(Exercise materials begins)

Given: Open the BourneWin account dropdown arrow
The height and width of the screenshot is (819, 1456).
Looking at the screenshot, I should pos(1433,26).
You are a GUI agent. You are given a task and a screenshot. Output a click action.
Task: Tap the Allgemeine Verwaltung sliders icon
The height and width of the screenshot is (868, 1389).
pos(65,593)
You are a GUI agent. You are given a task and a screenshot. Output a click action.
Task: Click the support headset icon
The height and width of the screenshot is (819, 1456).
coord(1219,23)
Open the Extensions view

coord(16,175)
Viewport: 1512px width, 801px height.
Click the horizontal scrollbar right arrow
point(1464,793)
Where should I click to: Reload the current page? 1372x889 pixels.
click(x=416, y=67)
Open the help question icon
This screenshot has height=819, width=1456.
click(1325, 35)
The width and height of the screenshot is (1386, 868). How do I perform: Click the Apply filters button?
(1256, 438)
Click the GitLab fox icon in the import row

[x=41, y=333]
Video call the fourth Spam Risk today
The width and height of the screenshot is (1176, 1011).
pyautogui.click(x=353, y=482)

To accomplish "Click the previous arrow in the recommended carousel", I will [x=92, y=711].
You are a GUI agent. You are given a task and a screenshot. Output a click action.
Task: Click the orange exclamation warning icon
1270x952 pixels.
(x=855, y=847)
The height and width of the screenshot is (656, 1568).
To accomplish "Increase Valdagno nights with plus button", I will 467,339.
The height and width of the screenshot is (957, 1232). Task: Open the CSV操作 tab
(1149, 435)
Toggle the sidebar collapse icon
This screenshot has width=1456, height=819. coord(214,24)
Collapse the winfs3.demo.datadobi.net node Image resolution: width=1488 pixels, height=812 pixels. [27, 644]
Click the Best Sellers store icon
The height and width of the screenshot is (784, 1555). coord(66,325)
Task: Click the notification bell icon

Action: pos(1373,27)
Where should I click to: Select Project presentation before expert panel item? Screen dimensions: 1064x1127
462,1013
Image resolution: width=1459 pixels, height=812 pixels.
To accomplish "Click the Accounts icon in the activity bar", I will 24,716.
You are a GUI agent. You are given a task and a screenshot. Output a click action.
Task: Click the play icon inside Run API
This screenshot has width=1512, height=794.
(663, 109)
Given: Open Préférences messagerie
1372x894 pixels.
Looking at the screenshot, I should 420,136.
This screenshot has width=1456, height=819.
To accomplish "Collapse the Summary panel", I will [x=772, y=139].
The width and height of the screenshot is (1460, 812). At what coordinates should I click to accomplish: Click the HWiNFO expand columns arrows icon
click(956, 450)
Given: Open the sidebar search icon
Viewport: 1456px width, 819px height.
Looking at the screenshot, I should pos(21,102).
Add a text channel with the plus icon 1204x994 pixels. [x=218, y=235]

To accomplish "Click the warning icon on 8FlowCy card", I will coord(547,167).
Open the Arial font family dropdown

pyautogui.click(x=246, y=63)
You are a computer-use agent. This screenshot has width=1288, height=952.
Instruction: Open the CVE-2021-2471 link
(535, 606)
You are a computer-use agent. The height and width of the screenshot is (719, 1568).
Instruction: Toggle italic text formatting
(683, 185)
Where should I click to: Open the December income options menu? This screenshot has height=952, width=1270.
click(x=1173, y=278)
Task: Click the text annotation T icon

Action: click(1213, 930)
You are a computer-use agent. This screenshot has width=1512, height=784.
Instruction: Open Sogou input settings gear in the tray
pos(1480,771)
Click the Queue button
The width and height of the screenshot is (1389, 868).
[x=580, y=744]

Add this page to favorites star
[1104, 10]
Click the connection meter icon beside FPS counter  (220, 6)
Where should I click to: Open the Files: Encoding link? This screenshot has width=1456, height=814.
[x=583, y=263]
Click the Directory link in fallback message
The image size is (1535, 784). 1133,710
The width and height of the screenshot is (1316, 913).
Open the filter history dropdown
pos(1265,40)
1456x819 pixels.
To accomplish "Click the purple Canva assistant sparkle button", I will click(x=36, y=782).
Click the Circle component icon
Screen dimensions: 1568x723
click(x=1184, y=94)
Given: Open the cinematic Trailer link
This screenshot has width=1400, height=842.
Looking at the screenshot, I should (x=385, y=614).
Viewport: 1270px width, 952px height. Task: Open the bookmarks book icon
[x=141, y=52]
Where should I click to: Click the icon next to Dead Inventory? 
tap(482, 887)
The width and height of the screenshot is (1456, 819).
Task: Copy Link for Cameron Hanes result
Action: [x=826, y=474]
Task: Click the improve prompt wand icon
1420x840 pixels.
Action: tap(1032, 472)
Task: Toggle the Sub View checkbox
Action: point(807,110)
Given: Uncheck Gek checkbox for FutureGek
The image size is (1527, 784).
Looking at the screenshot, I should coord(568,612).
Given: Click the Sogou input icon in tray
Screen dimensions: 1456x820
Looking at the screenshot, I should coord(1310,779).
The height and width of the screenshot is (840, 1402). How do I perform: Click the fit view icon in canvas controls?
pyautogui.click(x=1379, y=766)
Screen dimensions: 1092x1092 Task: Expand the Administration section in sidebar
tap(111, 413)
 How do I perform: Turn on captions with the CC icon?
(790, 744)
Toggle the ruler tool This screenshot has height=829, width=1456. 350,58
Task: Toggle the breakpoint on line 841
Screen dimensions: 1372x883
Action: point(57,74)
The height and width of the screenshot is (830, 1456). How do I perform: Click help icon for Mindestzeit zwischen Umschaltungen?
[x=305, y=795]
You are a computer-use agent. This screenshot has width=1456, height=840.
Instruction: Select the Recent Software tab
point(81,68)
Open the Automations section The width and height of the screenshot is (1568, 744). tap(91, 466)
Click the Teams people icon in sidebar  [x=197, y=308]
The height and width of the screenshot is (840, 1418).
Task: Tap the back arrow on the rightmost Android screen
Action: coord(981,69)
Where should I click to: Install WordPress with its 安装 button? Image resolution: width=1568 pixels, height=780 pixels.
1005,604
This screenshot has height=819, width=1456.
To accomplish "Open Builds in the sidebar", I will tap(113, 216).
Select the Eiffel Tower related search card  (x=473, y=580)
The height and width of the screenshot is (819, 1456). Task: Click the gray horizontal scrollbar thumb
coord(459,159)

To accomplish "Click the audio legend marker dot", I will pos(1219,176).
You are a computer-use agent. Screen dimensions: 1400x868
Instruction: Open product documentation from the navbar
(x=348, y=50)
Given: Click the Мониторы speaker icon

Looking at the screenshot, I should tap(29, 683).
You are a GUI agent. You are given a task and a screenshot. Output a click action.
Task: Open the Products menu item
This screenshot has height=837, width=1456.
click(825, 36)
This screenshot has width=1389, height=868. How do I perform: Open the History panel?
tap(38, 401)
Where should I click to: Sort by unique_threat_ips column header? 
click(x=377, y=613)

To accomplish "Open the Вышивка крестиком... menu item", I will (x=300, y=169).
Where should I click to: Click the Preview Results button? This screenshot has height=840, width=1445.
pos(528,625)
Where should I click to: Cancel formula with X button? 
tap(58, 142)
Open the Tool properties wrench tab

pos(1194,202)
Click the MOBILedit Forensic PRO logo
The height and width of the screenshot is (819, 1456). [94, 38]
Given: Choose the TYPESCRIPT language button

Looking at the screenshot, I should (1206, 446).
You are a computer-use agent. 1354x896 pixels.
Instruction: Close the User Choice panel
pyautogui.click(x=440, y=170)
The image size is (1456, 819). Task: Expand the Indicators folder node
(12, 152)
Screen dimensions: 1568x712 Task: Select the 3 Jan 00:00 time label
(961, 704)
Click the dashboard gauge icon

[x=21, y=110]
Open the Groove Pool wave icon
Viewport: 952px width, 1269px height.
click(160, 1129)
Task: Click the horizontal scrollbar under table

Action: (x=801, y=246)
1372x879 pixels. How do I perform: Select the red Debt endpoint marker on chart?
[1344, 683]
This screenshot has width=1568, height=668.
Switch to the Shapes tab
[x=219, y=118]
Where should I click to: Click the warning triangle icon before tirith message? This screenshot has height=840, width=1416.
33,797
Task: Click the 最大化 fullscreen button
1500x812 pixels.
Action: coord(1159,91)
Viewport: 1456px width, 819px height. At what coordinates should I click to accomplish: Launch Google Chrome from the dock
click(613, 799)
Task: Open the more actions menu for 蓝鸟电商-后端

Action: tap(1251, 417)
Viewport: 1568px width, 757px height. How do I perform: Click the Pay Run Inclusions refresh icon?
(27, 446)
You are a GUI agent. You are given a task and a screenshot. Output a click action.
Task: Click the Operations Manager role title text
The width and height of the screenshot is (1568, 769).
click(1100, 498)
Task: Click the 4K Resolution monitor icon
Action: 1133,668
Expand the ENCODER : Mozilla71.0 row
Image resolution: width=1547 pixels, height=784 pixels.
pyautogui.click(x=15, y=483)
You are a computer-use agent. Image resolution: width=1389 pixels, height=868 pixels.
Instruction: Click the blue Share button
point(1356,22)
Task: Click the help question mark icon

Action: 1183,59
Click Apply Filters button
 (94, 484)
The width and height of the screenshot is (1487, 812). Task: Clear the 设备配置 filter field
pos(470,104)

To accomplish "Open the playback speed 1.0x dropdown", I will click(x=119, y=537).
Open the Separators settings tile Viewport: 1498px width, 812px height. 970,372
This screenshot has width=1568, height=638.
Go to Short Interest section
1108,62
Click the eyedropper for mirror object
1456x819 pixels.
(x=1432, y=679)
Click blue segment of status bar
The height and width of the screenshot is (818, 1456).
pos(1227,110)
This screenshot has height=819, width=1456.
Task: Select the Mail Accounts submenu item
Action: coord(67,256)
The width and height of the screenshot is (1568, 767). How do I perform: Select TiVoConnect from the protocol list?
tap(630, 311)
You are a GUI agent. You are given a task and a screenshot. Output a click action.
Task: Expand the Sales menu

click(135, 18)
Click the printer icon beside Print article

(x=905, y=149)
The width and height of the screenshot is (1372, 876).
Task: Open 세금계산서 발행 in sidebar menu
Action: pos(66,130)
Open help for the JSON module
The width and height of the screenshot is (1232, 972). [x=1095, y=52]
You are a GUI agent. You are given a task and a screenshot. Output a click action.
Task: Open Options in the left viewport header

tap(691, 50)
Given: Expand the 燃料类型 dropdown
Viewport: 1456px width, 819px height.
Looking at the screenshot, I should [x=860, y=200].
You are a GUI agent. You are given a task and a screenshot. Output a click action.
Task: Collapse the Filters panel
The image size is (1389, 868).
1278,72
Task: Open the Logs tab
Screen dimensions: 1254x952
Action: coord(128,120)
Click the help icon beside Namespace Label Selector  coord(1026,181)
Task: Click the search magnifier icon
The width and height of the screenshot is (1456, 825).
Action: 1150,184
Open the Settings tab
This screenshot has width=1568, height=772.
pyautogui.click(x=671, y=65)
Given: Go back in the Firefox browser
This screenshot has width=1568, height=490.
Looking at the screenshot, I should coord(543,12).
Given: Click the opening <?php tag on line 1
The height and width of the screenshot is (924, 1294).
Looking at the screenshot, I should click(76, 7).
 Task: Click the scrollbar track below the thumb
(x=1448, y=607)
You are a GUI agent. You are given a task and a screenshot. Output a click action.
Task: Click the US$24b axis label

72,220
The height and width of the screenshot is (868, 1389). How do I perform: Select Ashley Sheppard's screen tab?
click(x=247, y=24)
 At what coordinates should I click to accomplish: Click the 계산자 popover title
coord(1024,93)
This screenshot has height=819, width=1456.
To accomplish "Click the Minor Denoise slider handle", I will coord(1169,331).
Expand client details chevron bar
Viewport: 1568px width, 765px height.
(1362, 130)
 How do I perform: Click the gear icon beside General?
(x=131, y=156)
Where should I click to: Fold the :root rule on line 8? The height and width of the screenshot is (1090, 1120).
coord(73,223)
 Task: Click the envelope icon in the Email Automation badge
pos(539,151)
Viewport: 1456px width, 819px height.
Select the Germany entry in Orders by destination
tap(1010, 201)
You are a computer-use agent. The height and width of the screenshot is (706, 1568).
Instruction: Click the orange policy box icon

(Exercise materials ends)

* **Your instructions**
Go through the listing above and locate each line that holds the word "orange". Copy those lines.

* **Solution below**
Task: Click the orange exclamation warning icon
Instruction: Click the orange policy box icon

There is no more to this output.